Thursday, October 30, 2008
my job
Ugh fuck this place. I love how the people in charge give out Wrong information that I get in trouble with. How can we have leaders that dont lead? I also think that if i myself or any rep that is not in the A/R dept does A/R work, we should get compensated. other stuff. Have a few tracks ive been working on feat MFX on vocals for Alex. Got a New bed, its :) hang'n out with the PSN, my sexy sexy. blah this place is pissing me off that i dont even want to type.
Thursday, October 23, 2008
in my head
I have been meaning to write this for sum time and finally got it out of my head, I need to enjoy my youth and I don't want to grow up to fast if I don't have to, I also need to respect my uniqueness and I should really take the time to get to know my parents while I can. I should find a little thing to do that is new every so often to keep my life in constant flux and not concentrate on being burned out. I would like donate money to a non-profit animal shelter for homeless animals. I should give myself a chance at new things. I think I am starting to hate close mindedness and dont like when people refuse to do anything new, eat anything they haven't tried or take on a challenge. Lately at night after Ive finished my homework I like to go outside to look at the stars, sip on some warm tea, and reflect on whatever it is I feel the need to think about. For me, my past is a stepping stone to my future, whatever that may be. I like to think that it only makes me appreciate what I have and yes that means (you : * psn') and strive to keep bettering myself, and always be greatful for myself and liking what I see in the mirror in the morning no matter how I look. Hello, my name is Dave and I intend to enjoy my life as long as I'm around.

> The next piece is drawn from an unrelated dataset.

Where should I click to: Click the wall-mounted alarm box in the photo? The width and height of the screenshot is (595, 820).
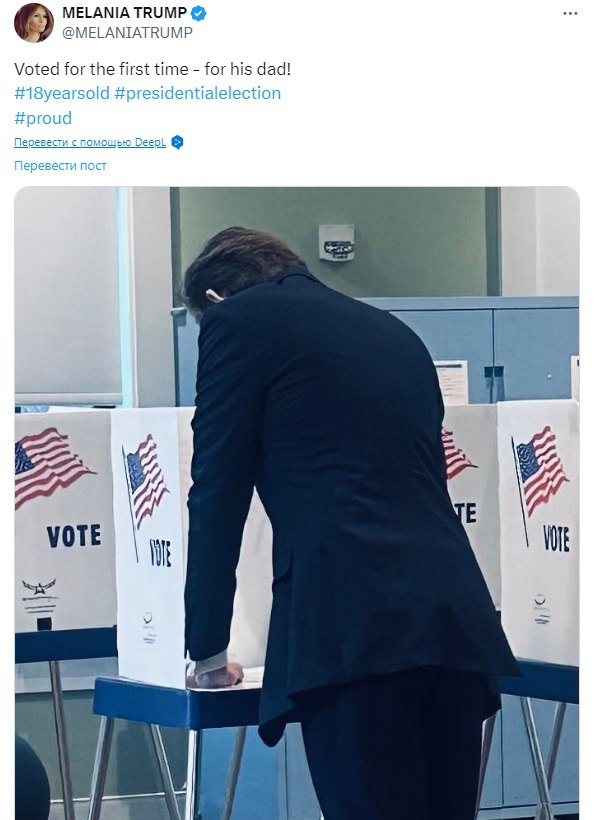tap(336, 243)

Wednesday, October 15, 2008
Tuesday, October 14, 2008
hmmm
ok so Im 24- Who am i? I work part time for a company and I go to school full time. I have a great G.F. I still live at home, I work on music in my free time, I like drinking tea, beer, scotch, I like listening to music, smoking pot, going running, and watch movies and things on adult swim and comedy central. I noticed i start to watch CNN and C-Span and semi interested in world events and current events. The future of America scares me and the future of American life is constantly changing which can be a frightening thing. I try to constantly better myself, but at times i feel like I do nothing but what Im told, or have a generally responsibility to do. I once felt like an outsider looking in then an insider looking beyond. Now I just see. Its hard to visualize the concept of future when the direction is unknown with possibilities. I might move to LA and try acting with PSN. but what would the future incure? Who am I where am I going?